- DIRECTIONS FOR THIS TASK: In the records below, find the line with "Click the red 1.27830 price tag" and the line with "Click the 点数、质检". Print both exactly, along with every line between them, and no other line.

- Stored records:
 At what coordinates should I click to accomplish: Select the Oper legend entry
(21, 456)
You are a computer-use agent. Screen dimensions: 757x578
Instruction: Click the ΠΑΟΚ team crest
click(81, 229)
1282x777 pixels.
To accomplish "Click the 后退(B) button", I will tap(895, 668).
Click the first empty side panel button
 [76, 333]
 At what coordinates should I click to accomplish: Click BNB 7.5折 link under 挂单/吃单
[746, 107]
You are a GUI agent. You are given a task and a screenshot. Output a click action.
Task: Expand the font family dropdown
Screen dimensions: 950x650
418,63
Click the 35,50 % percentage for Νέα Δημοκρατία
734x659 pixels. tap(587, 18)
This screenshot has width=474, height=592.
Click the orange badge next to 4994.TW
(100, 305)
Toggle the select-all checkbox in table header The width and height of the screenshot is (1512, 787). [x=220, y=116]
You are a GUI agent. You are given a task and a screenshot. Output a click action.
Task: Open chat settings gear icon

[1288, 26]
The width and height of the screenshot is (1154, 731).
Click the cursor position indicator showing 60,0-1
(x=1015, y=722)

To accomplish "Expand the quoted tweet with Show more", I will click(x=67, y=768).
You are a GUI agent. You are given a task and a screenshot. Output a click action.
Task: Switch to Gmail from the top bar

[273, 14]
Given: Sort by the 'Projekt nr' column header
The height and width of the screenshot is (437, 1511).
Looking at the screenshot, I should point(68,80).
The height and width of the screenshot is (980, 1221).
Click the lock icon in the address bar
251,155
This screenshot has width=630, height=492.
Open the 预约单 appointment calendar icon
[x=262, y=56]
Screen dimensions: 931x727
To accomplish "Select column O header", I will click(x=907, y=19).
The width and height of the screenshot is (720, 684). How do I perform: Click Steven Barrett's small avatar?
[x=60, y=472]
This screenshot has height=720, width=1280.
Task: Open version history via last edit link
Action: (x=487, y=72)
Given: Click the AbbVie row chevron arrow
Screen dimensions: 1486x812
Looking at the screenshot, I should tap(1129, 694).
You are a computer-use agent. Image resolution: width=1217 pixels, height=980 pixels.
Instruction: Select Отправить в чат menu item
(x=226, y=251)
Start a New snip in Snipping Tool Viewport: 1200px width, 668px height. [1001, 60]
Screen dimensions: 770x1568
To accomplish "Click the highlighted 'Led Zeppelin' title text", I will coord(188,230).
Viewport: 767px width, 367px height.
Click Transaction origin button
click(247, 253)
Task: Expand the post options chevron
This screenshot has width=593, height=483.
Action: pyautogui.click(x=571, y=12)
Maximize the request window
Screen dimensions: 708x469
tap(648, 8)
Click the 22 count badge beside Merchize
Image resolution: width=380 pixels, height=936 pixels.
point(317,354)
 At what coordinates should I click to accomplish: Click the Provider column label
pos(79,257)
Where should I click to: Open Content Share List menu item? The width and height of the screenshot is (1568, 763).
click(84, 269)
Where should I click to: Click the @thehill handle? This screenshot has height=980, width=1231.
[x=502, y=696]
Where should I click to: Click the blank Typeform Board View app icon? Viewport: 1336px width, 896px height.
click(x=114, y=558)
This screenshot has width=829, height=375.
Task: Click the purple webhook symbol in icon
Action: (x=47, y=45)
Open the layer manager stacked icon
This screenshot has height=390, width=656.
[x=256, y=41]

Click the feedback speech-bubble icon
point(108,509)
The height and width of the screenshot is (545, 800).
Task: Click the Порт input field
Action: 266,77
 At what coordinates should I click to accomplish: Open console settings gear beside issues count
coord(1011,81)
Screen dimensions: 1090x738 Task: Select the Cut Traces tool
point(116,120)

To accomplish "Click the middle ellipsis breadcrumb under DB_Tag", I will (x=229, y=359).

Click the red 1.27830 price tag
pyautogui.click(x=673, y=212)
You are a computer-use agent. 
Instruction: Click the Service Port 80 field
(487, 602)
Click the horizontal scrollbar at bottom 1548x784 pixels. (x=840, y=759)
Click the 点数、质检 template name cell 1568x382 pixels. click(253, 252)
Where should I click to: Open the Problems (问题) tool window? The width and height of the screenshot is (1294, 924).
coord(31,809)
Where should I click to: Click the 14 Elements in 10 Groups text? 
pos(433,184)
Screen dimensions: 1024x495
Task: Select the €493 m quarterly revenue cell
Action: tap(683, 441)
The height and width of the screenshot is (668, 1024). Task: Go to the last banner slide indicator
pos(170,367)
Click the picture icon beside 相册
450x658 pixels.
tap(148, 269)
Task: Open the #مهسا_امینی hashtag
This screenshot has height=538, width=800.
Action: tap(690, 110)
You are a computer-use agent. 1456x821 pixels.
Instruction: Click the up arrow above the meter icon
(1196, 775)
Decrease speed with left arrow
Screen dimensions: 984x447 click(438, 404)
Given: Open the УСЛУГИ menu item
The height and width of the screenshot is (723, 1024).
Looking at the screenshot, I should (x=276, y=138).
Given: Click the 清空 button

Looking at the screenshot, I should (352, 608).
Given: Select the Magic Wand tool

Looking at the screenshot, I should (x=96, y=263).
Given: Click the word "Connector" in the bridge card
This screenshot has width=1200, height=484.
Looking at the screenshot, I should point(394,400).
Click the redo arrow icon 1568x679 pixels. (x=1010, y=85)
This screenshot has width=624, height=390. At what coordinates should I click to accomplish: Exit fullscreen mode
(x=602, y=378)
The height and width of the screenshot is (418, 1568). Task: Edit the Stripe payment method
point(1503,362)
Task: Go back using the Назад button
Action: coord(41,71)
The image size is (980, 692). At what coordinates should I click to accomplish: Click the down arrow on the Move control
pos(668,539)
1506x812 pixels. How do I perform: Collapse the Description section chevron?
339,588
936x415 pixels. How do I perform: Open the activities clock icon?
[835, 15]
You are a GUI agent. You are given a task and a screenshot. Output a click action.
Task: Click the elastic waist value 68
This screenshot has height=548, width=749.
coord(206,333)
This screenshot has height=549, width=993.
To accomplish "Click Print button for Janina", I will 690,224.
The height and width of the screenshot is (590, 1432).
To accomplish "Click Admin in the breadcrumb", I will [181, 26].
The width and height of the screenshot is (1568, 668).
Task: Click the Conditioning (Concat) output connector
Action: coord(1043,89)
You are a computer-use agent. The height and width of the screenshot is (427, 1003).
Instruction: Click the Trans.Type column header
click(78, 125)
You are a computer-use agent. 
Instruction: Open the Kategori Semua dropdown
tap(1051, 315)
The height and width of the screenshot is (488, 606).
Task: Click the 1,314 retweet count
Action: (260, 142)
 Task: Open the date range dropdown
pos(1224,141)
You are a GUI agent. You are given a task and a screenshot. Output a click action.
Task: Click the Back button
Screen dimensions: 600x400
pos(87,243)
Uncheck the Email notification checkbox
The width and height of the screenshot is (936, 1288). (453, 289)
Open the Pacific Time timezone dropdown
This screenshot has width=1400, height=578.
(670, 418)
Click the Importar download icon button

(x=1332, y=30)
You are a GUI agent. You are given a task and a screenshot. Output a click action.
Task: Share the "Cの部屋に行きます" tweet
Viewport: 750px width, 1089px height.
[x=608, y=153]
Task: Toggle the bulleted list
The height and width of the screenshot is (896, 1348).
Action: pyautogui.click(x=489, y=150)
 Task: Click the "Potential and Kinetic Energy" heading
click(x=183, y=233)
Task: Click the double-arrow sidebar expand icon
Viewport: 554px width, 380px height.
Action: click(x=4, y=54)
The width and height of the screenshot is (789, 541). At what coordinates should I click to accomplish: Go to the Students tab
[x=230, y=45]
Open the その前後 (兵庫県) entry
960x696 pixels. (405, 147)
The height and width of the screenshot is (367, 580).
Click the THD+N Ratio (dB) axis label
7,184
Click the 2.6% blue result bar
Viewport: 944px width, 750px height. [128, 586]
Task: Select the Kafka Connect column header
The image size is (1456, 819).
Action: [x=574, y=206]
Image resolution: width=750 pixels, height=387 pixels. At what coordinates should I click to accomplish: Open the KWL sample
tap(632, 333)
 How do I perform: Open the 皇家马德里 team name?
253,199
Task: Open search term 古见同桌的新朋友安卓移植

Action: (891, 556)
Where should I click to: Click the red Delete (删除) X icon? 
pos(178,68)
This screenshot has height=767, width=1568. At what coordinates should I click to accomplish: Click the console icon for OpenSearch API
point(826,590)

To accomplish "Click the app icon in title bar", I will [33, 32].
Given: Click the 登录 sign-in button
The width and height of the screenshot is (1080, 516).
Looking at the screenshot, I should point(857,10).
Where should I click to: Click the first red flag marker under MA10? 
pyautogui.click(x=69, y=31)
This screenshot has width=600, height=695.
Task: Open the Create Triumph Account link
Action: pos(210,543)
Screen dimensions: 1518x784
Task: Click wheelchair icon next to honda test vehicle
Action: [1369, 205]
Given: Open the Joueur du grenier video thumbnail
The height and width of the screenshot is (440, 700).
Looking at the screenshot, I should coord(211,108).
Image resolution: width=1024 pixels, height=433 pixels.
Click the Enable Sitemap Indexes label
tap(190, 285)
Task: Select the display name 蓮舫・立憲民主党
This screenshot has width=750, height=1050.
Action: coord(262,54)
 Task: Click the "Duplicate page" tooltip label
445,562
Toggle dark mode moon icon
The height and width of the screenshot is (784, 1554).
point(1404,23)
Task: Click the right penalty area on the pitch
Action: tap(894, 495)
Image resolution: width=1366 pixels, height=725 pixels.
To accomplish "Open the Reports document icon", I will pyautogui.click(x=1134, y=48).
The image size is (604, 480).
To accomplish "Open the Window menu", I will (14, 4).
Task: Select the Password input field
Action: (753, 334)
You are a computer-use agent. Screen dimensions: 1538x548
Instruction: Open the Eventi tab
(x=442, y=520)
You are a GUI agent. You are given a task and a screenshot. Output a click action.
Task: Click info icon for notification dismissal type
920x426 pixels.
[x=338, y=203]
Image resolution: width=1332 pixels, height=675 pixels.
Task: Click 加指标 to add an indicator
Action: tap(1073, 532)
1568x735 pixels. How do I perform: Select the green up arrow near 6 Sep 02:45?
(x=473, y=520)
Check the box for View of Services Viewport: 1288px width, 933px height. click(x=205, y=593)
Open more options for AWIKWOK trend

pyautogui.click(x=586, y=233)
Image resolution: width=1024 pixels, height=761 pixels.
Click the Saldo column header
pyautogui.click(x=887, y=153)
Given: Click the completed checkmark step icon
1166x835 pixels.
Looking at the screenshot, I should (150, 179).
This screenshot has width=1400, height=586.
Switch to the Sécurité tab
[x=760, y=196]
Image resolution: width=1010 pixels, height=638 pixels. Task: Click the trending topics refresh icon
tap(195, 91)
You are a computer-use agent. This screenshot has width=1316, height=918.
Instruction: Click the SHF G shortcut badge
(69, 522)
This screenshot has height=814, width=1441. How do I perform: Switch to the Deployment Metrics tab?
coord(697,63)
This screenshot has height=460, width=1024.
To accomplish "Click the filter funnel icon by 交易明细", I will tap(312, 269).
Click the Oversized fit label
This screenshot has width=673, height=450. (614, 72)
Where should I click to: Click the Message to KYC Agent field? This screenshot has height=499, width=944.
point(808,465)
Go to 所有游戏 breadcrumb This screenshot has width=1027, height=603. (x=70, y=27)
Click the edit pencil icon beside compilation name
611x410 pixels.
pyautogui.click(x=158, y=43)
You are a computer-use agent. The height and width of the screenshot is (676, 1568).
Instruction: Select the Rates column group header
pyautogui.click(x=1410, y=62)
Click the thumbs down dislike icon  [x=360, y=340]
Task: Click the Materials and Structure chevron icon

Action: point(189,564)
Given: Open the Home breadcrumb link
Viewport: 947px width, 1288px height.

- REPLY:
Click the red 1.27830 price tag
pyautogui.click(x=673, y=212)
You are a computer-use agent. 
Instruction: Click the Service Port 80 field
(487, 602)
Click the horizontal scrollbar at bottom 1548x784 pixels. (x=840, y=759)
Click the 点数、质检 template name cell 1568x382 pixels. click(253, 252)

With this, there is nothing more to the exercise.